**HOW TO COMPLETE THIS TASK:** Take the data below and repeat it exactly.

Collected data
================================
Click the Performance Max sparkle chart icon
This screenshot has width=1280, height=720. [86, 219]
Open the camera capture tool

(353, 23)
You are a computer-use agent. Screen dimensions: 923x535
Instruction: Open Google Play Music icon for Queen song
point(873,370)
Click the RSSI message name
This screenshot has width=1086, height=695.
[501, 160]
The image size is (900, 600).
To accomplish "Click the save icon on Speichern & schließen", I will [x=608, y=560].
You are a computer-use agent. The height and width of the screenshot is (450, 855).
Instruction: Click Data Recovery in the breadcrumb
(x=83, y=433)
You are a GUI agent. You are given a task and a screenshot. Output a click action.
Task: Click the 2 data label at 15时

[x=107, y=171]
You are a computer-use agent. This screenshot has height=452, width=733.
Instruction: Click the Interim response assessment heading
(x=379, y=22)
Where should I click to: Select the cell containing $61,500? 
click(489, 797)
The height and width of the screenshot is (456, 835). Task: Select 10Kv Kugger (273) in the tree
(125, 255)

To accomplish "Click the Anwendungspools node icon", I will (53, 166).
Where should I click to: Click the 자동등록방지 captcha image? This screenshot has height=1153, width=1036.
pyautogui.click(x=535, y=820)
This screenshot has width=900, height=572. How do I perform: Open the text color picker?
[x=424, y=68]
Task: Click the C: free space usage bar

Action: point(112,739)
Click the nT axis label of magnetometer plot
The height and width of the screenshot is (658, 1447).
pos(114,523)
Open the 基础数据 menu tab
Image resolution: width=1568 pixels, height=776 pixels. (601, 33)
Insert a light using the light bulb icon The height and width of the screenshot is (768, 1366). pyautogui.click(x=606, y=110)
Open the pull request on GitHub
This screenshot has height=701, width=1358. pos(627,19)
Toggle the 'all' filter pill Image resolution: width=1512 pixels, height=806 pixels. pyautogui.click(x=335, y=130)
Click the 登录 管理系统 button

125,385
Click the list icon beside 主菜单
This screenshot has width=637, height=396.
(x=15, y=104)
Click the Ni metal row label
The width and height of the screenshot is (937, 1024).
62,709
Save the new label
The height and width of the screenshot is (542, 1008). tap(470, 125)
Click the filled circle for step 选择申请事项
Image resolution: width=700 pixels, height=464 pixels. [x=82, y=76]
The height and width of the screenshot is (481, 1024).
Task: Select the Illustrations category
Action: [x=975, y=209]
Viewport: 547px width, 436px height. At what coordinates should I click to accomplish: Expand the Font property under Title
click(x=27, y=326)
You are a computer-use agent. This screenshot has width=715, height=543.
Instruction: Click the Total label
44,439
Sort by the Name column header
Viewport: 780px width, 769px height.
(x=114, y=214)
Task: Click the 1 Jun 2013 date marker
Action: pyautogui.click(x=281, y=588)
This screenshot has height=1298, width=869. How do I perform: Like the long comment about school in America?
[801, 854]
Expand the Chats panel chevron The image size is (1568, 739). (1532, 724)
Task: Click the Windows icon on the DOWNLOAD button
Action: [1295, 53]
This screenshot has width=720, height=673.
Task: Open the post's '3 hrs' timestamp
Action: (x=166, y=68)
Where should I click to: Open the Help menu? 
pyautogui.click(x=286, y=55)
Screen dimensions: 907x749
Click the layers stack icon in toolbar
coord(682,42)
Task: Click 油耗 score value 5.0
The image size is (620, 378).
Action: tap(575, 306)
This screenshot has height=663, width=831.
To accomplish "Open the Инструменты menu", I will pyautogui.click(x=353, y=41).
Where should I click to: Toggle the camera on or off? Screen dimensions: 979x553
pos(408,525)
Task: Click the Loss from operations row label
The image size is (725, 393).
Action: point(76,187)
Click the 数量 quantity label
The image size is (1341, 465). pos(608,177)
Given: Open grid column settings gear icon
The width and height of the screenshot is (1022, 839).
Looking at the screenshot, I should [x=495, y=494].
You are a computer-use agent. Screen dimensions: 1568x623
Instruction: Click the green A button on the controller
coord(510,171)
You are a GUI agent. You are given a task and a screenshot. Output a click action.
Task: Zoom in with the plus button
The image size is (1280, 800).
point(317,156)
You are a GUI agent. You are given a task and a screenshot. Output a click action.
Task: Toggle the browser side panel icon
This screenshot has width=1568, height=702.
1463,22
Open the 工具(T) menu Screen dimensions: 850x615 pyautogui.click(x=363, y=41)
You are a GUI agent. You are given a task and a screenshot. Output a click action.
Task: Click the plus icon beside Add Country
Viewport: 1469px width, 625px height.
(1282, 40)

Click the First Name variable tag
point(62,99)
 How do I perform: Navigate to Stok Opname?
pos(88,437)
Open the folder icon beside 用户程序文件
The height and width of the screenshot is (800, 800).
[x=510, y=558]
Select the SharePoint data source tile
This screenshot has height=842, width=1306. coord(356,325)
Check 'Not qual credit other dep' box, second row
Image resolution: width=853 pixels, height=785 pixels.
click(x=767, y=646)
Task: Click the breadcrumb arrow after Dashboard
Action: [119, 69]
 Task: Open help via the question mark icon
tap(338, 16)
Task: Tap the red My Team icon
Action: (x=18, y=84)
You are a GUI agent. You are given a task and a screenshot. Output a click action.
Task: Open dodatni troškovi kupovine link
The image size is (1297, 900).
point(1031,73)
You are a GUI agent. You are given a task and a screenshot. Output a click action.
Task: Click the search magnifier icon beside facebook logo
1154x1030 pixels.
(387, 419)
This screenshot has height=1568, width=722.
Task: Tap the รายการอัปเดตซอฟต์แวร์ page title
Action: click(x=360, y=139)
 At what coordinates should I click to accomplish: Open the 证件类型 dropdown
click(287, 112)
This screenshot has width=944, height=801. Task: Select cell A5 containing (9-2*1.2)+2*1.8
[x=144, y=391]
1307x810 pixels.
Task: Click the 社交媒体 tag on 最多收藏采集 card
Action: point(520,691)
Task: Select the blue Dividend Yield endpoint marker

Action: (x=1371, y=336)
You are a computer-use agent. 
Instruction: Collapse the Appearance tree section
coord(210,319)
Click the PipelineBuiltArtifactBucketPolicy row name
================================
**TASK RESPONSE:**
Click the Performance Max sparkle chart icon
This screenshot has width=1280, height=720. [86, 219]
Open the camera capture tool

(353, 23)
You are a computer-use agent. Screen dimensions: 923x535
Instruction: Open Google Play Music icon for Queen song
point(873,370)
Click the RSSI message name
This screenshot has width=1086, height=695.
[501, 160]
The image size is (900, 600).
To accomplish "Click the save icon on Speichern & schließen", I will [x=608, y=560].
You are a computer-use agent. The height and width of the screenshot is (450, 855).
Instruction: Click Data Recovery in the breadcrumb
(x=83, y=433)
You are a GUI agent. You are given a task and a screenshot. Output a click action.
Task: Click the 2 data label at 15时

[x=107, y=171]
You are a computer-use agent. This screenshot has height=452, width=733.
Instruction: Click the Interim response assessment heading
(x=379, y=22)
Where should I click to: Select the cell containing $61,500? 
click(489, 797)
The height and width of the screenshot is (456, 835). Task: Select 10Kv Kugger (273) in the tree
(125, 255)

To accomplish "Click the Anwendungspools node icon", I will (53, 166).
Where should I click to: Click the 자동등록방지 captcha image? This screenshot has height=1153, width=1036.
pyautogui.click(x=535, y=820)
This screenshot has width=900, height=572. How do I perform: Open the text color picker?
[x=424, y=68]
Task: Click the C: free space usage bar

Action: point(112,739)
Click the nT axis label of magnetometer plot
The height and width of the screenshot is (658, 1447).
pos(114,523)
Open the 基础数据 menu tab
Image resolution: width=1568 pixels, height=776 pixels. (601, 33)
Insert a light using the light bulb icon The height and width of the screenshot is (768, 1366). pyautogui.click(x=606, y=110)
Open the pull request on GitHub
This screenshot has height=701, width=1358. pos(627,19)
Toggle the 'all' filter pill Image resolution: width=1512 pixels, height=806 pixels. pyautogui.click(x=335, y=130)
Click the 登录 管理系统 button

125,385
Click the list icon beside 主菜单
This screenshot has width=637, height=396.
(x=15, y=104)
Click the Ni metal row label
The width and height of the screenshot is (937, 1024).
62,709
Save the new label
The height and width of the screenshot is (542, 1008). tap(470, 125)
Click the filled circle for step 选择申请事项
Image resolution: width=700 pixels, height=464 pixels. [x=82, y=76]
The height and width of the screenshot is (481, 1024).
Task: Select the Illustrations category
Action: [x=975, y=209]
Viewport: 547px width, 436px height. At what coordinates should I click to accomplish: Expand the Font property under Title
click(x=27, y=326)
You are a computer-use agent. This screenshot has width=715, height=543.
Instruction: Click the Total label
44,439
Sort by the Name column header
Viewport: 780px width, 769px height.
(x=114, y=214)
Task: Click the 1 Jun 2013 date marker
Action: pyautogui.click(x=281, y=588)
This screenshot has height=1298, width=869. How do I perform: Like the long comment about school in America?
[801, 854]
Expand the Chats panel chevron The image size is (1568, 739). (1532, 724)
Task: Click the Windows icon on the DOWNLOAD button
Action: [1295, 53]
This screenshot has width=720, height=673.
Task: Open the post's '3 hrs' timestamp
Action: (x=166, y=68)
Where should I click to: Open the Help menu? 
pyautogui.click(x=286, y=55)
Screen dimensions: 907x749
Click the layers stack icon in toolbar
coord(682,42)
Task: Click 油耗 score value 5.0
The image size is (620, 378).
Action: tap(575, 306)
This screenshot has height=663, width=831.
To accomplish "Open the Инструменты menu", I will pyautogui.click(x=353, y=41).
Where should I click to: Toggle the camera on or off? Screen dimensions: 979x553
pos(408,525)
Task: Click the Loss from operations row label
The image size is (725, 393).
Action: point(76,187)
Click the 数量 quantity label
The image size is (1341, 465). pos(608,177)
Given: Open grid column settings gear icon
The width and height of the screenshot is (1022, 839).
Looking at the screenshot, I should [x=495, y=494].
You are a computer-use agent. Screen dimensions: 1568x623
Instruction: Click the green A button on the controller
coord(510,171)
You are a GUI agent. You are given a task and a screenshot. Output a click action.
Task: Zoom in with the plus button
The image size is (1280, 800).
point(317,156)
You are a GUI agent. You are given a task and a screenshot. Output a click action.
Task: Toggle the browser side panel icon
This screenshot has width=1568, height=702.
1463,22
Open the 工具(T) menu Screen dimensions: 850x615 pyautogui.click(x=363, y=41)
You are a GUI agent. You are given a task and a screenshot. Output a click action.
Task: Click the plus icon beside Add Country
Viewport: 1469px width, 625px height.
(1282, 40)

Click the First Name variable tag
point(62,99)
 How do I perform: Navigate to Stok Opname?
pos(88,437)
Open the folder icon beside 用户程序文件
The height and width of the screenshot is (800, 800).
[x=510, y=558]
Select the SharePoint data source tile
This screenshot has height=842, width=1306. coord(356,325)
Check 'Not qual credit other dep' box, second row
Image resolution: width=853 pixels, height=785 pixels.
click(x=767, y=646)
Task: Click the breadcrumb arrow after Dashboard
Action: [119, 69]
 Task: Open help via the question mark icon
tap(338, 16)
Task: Tap the red My Team icon
Action: (x=18, y=84)
You are a GUI agent. You are given a task and a screenshot. Output a click action.
Task: Open dodatni troškovi kupovine link
The image size is (1297, 900).
point(1031,73)
You are a GUI agent. You are given a task and a screenshot. Output a click action.
Task: Click the search magnifier icon beside facebook logo
1154x1030 pixels.
(387, 419)
This screenshot has height=1568, width=722.
Task: Tap the รายการอัปเดตซอฟต์แวร์ page title
Action: click(x=360, y=139)
 At what coordinates should I click to accomplish: Open the 证件类型 dropdown
click(287, 112)
This screenshot has width=944, height=801. Task: Select cell A5 containing (9-2*1.2)+2*1.8
[x=144, y=391]
1307x810 pixels.
Task: Click the 社交媒体 tag on 最多收藏采集 card
Action: point(520,691)
Task: Select the blue Dividend Yield endpoint marker

Action: (x=1371, y=336)
You are a computer-use agent. 
Instruction: Collapse the Appearance tree section
coord(210,319)
Click the PipelineBuiltArtifactBucketPolicy row name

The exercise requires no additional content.